Alors tu t’es lancé…
Une fois mes études terminées, je suis allé à Barcelone. Je devais y vivre trois mois, j’y suis resté cinq ans. J’ai eu le privilège de co-développer des fragrances pour Comme des Garçons Parfum. Le jour, je travaillais avec les plus grands parfumeurs et designers ; la nuit, je partais avec ma guitare sur le dos pour chanter de la chanson française un peu punk avec mon groupe « Flying Moussaka Eaters ». De plus en plus de gens ont assisté à nos concerts et ça m’a donné une idée. J’ai demandé à une amie parfumeuse, Elisa, de choisir une chanson de notre répertoire et de l’interpréter en parfum.

Tu venais, sans le savoir, d’inventer L’Orchestre Parfum.
Elisa est arrivée quelques semaines plus tard avec des petites fioles qui contenaient l’incarnation olfactive de notre chanson. Je l’ai senti et j’ai eu les mêmes frissons que lorsque j’avais écrit ce titre plusieurs années en arrière. J’ai instantanément voulu partager cette sensation lors du concert suivant. Nous avons donné ce parfum au public sur touches à sentir et laissé la magie opérer. Les réactions étaient folles et après le concert certaines personnes nous ont dit que nous avions « amplifié l’émotion » du spectacle vivant. C’était il y a 15 ans dans un petit club du Raval et c’est devenu ma quête.

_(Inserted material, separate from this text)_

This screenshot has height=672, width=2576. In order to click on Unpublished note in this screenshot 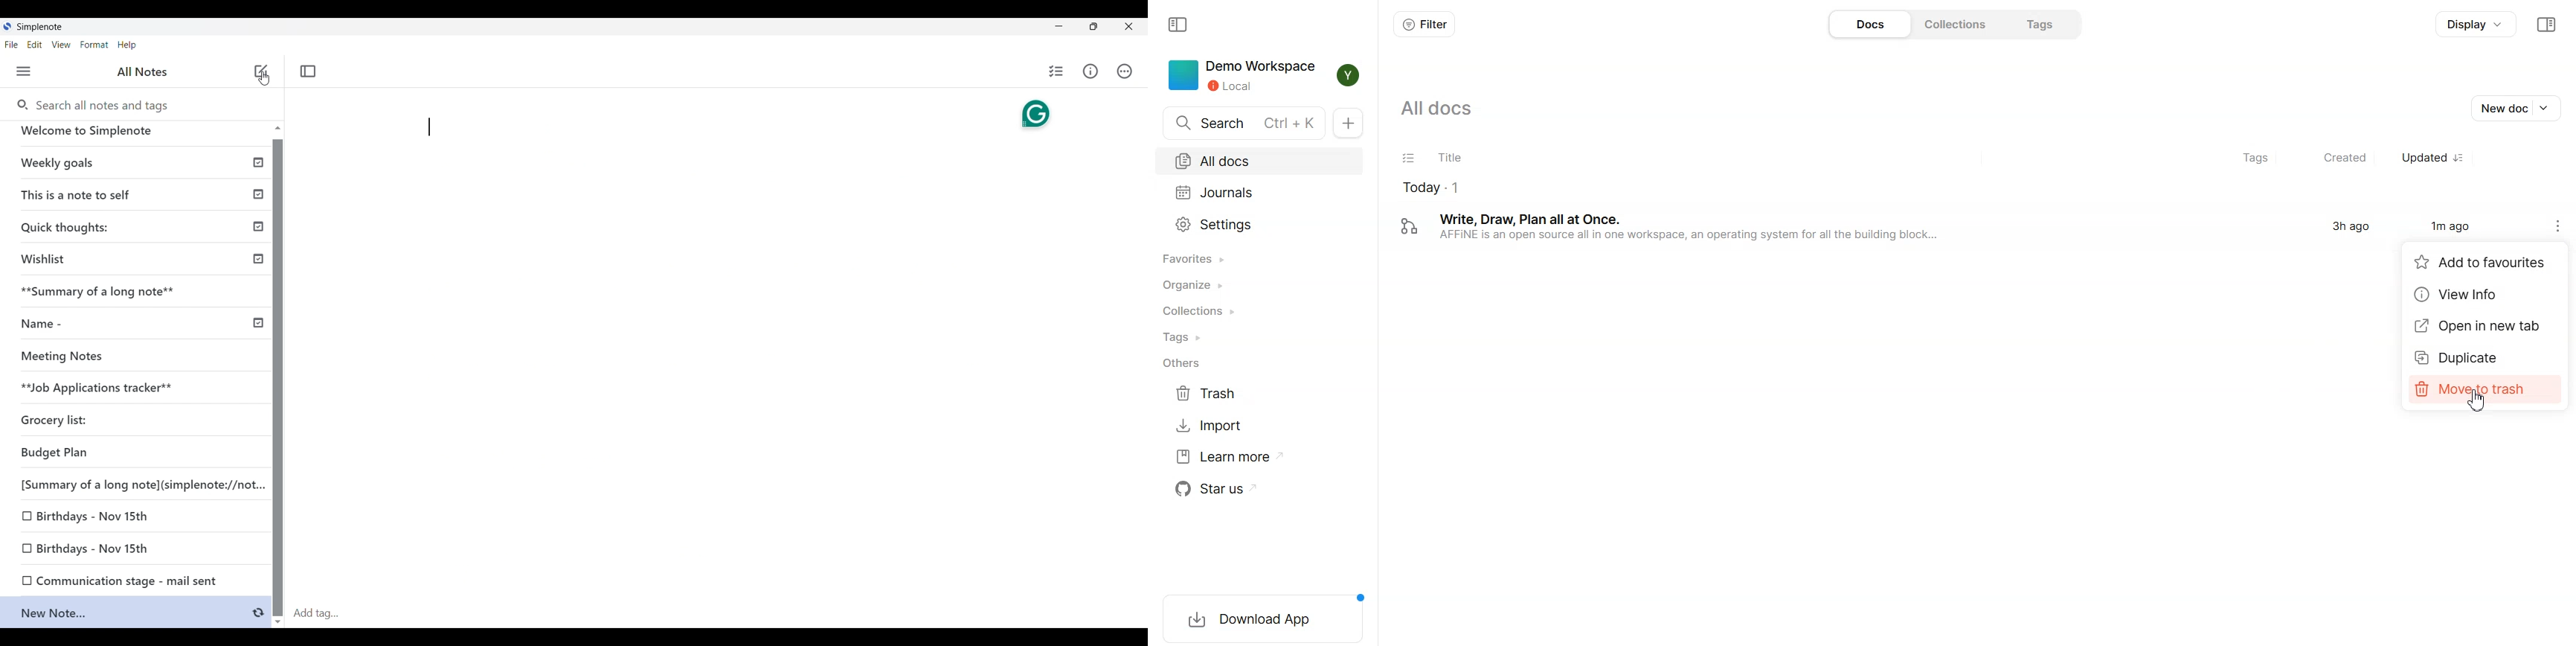, I will do `click(59, 455)`. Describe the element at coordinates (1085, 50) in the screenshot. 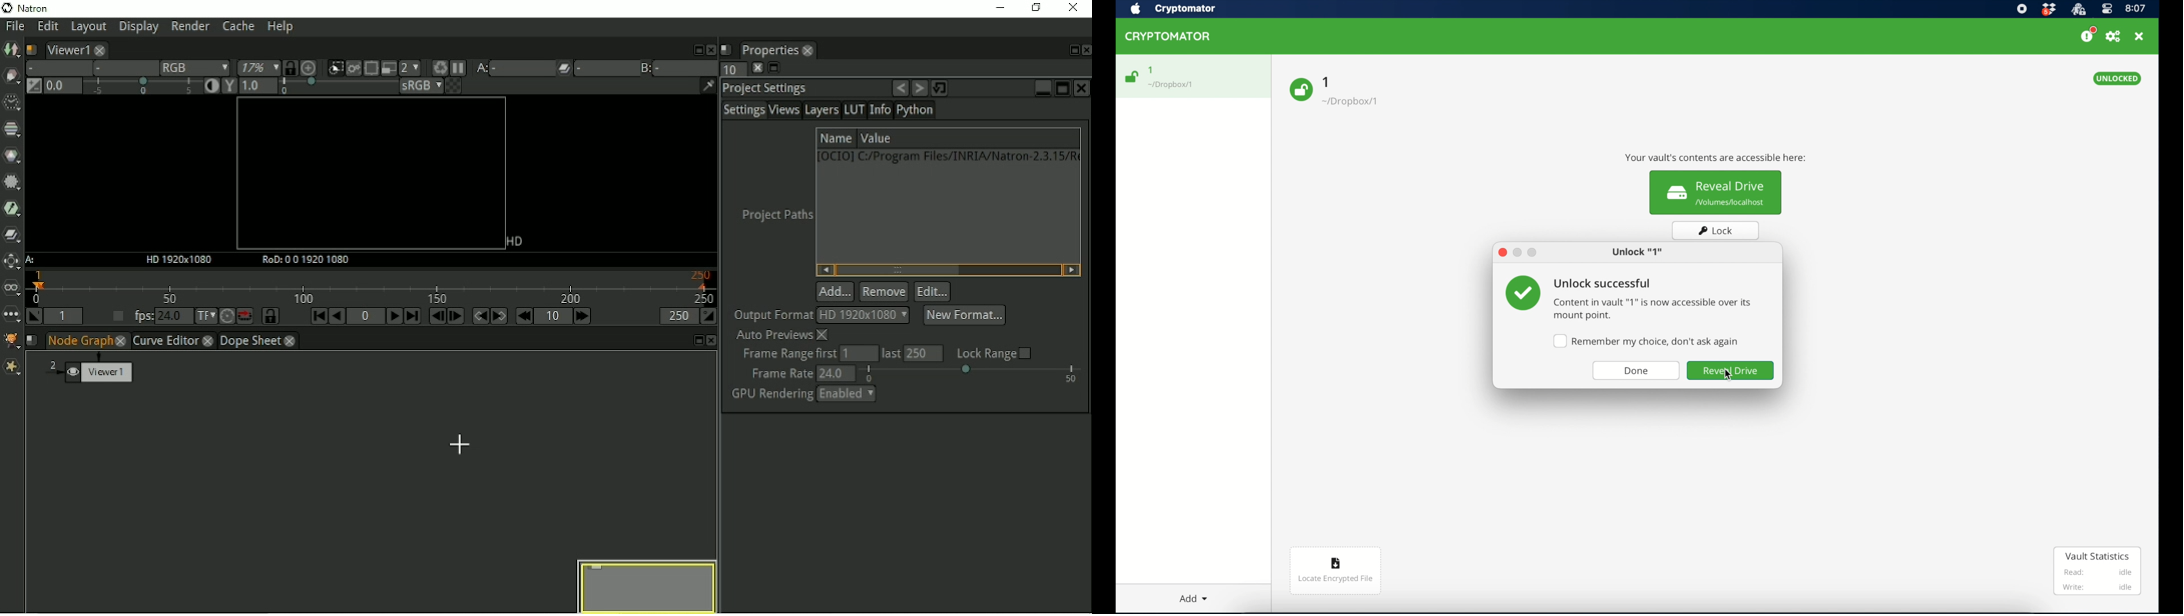

I see `Close` at that location.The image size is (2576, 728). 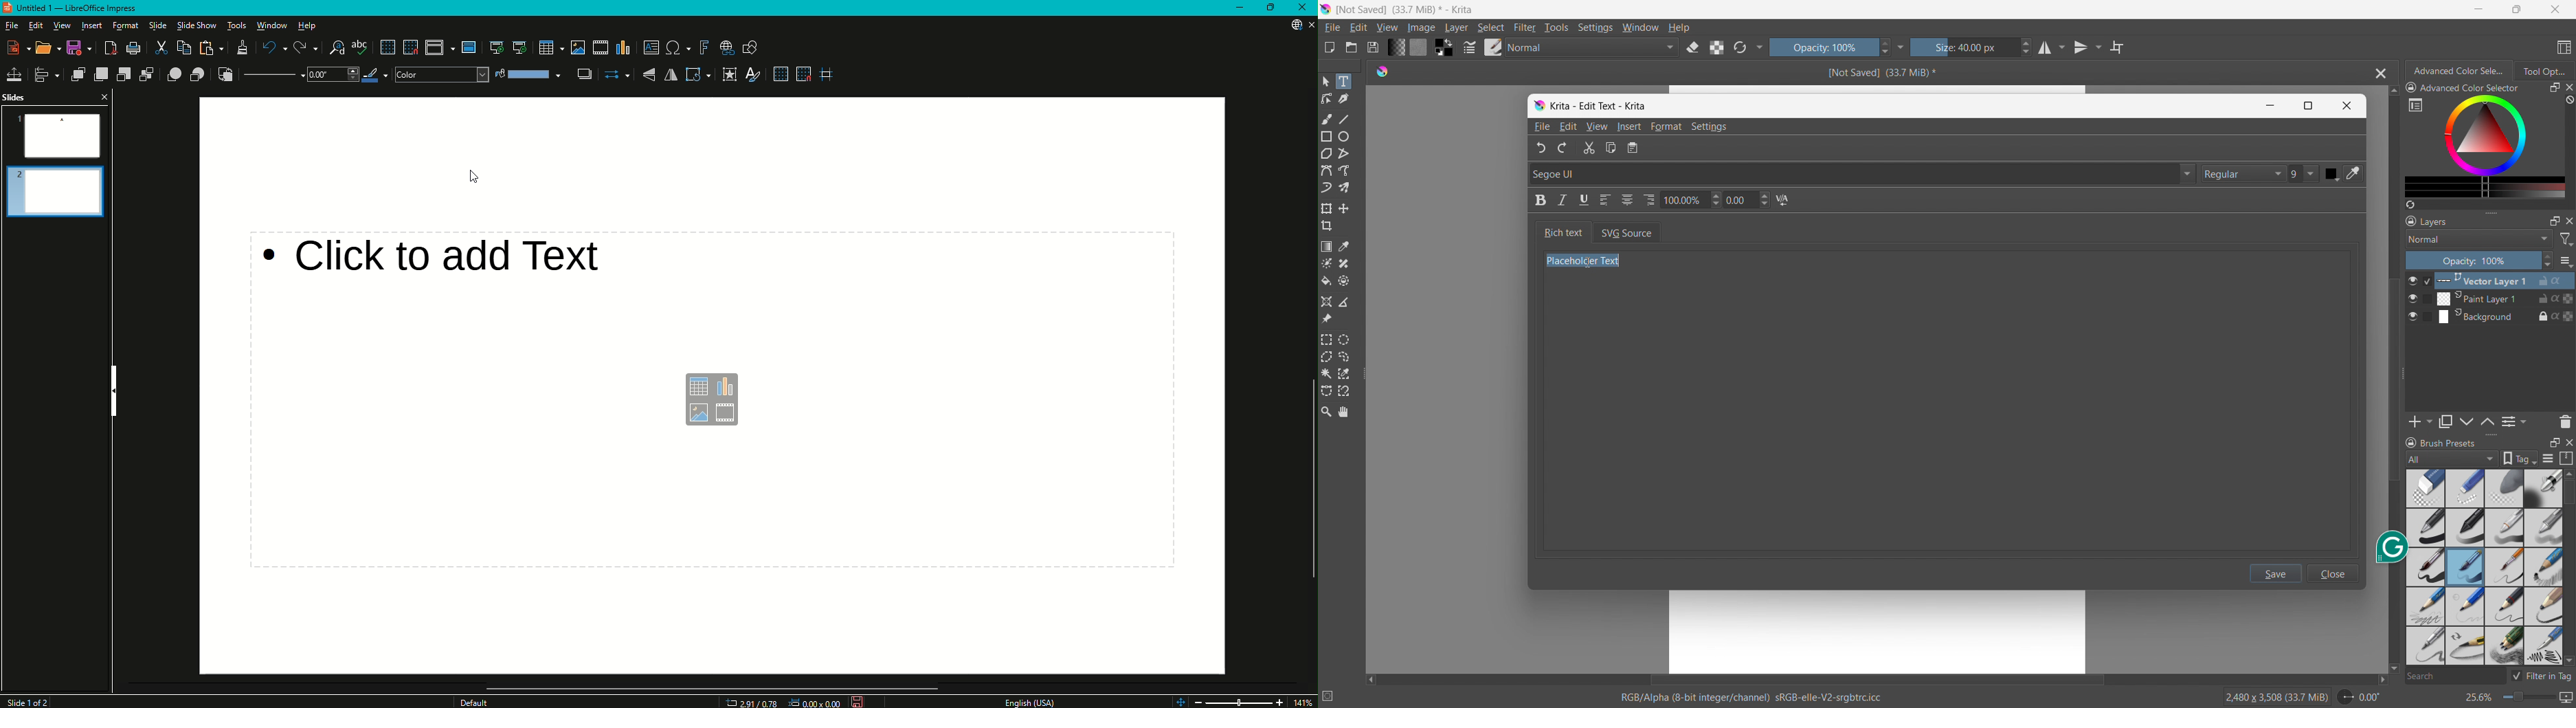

Comment sont fabriqués les parfums ?
Nos parfums sont made in France avec de l’alcool de betterave 100 % naturel qui vient du nord de la France. On a vraiment à cœur de faire les choses en accord avec nos valeurs, avec des parfumeurs et des virtuoses qui donnent quelque chose d’eux. Si tu ajoutes à ça notre expérience dans ce lieu conçu avec des acousticiens pour créer le meilleur système-son possible… On s’est appliqué jusque dans les moindres détails et avec beaucoup de coeur. Le design de Matthieu avec qui j’ai démarré l’aventure il y a plus de huit ans était un rêve qui est devenu réalité.

Cette perfection a-t-elle un prix ?
Il y a le format voyage-rechargeable qui va de 38 € à 52 € pour 15 ml et les flacons classiques qui sont à 160 € pour 100 ml. Le plus élevé est à 220 € parce qu’il contient plus de 30% de concentration de parfum – on appelle cela un extrait de parfum. Par rapport à la tendance inflationniste que l’on peut voir dans la parfumerie de luxe ou indépendante, notre offre reste plutôt accessible.

Au-delà du prix, as-tu observé d’autres évolutions sur le marché de la parfumerie ?
Il y a une croissance folle des parts de marché de la parfumerie indépendante par rapport aux marques établies dites sélectives. Le public a un appétit pour les propositions singulières de la parfumerie alternative. Il n’y a qu’à voir sur les salons de la parfumerie : il y a 8 ans, il y avait 80 marques inscrites au salon majeur de Milan. Aujourd’hui, il y en a plus de 300. Cela soulève d’énormes enjeux financiers avec de nombreux nouveaux acteurs qui veulent faire partie de la fête.

En 2025 il y a eu plus de 6000 fragrances lancées sur le marché du parfum.Ça ne te fait pas peur toute cette concurrence ?
C’est vertigineux, certes, mais je trouve cela génial parce que les fragrance lovers ont plein de propositions pour trouver la fragrance qu’il leur faut. Pas facile néanmoins pour les marques émergentes de trouver leur part de voix ou leur place en parfumeries. Je crois que la singularité et une proposition fortes sont les vraies clés des marques qui durent.